What makes this even more troubling is that every day, patients with prostate cancer and PSA elevations are subjected to the painful rigors of life without testosterone, and we don’t have a shred of supporting level III evidence to justify it. As a mildly hopeful sign of better things to come, well-designed trials are now being launched to evaluate docetaxel in the adjuvant and PSA-only settings, but with an annual US mortality of approximately 30,000 men, and hundreds of thousands of others plagued by the morbidities of therapy, is that the best we can do?

The graveyard that is prostate cancer clinical research is profoundly offensive to my gender and, for that matter, to our society, but the more important question is, how do we get things on the right track? One striking difference between prostate cancer and the rest of cancer medicine is the relatively minor role medical oncologists play in managing this disease. Med oncs live and breathe clinical research, but currently, they usually become involved in prostate cancer management only when first-line systemic therapy is no longer working. Maybe if these docs jump in feet first, this mess will get cleaned up.

On a more global level, the key to pulling prostate cancer research out of the muddy ditch on the side of the road may be to somehow encourage the industry to become more involved. That’s right. The NCI, private foundations and nonprofits have taken their crack at this, and the result is an embarrassment. For all the complaining about the “exorbitant” costs of new systemic agents, I have a lot more confidence that capitalists can solve the problem rather than bean counters.

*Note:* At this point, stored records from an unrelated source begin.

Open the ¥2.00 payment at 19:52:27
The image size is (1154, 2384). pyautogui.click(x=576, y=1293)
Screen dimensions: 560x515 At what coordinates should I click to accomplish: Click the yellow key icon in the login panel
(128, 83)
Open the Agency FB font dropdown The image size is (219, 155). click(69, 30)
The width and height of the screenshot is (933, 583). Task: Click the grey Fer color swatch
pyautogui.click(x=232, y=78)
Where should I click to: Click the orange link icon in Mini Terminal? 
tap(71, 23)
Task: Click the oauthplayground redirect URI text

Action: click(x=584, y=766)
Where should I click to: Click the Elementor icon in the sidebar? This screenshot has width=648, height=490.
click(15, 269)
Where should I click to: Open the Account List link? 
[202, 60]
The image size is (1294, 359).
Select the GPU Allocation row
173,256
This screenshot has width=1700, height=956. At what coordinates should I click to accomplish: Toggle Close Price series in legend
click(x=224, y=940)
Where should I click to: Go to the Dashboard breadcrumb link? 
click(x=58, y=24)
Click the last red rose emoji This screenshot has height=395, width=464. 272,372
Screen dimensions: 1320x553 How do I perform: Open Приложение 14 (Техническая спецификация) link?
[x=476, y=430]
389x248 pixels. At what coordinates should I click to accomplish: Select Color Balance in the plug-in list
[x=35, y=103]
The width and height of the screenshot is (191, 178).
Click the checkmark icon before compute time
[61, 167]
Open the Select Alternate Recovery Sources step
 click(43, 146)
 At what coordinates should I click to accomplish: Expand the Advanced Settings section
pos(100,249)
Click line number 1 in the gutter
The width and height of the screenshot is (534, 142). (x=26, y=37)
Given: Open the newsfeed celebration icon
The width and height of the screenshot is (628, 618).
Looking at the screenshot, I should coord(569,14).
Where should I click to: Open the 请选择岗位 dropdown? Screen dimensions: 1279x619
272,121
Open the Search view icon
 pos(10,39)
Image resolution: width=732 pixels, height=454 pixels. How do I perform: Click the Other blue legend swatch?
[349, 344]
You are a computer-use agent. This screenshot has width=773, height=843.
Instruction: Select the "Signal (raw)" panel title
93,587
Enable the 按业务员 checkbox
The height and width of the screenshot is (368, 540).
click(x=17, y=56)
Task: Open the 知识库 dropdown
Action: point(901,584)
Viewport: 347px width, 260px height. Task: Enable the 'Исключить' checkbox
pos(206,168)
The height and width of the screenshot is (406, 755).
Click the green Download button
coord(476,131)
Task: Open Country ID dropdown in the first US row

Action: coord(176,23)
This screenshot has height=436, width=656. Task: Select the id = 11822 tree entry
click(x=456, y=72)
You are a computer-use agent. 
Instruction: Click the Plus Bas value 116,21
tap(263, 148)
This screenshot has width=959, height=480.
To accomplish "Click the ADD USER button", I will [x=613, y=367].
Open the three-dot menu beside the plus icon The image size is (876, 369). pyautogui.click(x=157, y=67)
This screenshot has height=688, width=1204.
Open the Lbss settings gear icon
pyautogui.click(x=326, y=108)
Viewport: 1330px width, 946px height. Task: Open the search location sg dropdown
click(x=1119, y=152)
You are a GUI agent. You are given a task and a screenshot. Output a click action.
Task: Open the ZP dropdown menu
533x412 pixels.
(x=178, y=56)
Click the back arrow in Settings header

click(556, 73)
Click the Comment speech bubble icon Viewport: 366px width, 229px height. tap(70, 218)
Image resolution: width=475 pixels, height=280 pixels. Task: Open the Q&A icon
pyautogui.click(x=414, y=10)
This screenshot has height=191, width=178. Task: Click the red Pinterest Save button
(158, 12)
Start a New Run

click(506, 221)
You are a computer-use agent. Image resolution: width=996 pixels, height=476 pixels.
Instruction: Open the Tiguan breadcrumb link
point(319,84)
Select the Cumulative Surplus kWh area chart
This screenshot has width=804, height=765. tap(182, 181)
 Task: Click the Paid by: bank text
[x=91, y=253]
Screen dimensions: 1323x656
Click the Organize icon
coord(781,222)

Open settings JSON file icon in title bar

We need more people like Steve Shak to make things happen in prostate cancer. While working at Genentech, Steve played a central role in the development of trastuzumab (Herceptin®) and now with his own company — Genomic Health — has changed the treatment plan for tens of thousands of breast cancer patients with his innovative Oncotype DX™ tissue assay that predicts the benefit of adjuvant chemotherapy in specific patient populations. It would also be helpful if more groups like the NSABP with their megabrained pathologist Soon Paik got involved in kick-starting an ailing prostate cancer clinical trials mechanism.

I recently ran into Sir Richard Peto and asked him what was happening with the publication of the international prostate cancer overview of adjuvant androgen ablation, which was first presented in a closed meeting several years ago. Peto shrugged and told me he had been tied up with a new breast cancer meta-analysis, which is at least 25 years ahead of prostate cancer in the questions being posed. As a privileged invited guest to that unique closed prostate meeting in 2002, I watched Peto and his team present their data in an ancient Oxford lecture hall with UCLA medical oncologist Rowan Chlebowski. We were both amazed at the lack of clinical trial evidence on toxic therapies being given to tens of thousands of men with the disease. Most of the prostate cancer combined trial analyses had fewer patients than many of the recent individual breast cancer trials of aromatase inhibitors.

For this issue of Patterns of Care, we include postsurvey comments from five medical oncologists regarding the major clinical scenarios that are contributing to prostate cancer mortality: intermediate- and high-risk localized tumors, PSA relapse and metastatic disease. Behind the suffering of men with these tumors and their loved ones is a sad and inescapable truth: Prostate cancer research has failed them miserably, and it will take a miracle to awaken this slumbering giant and get something done.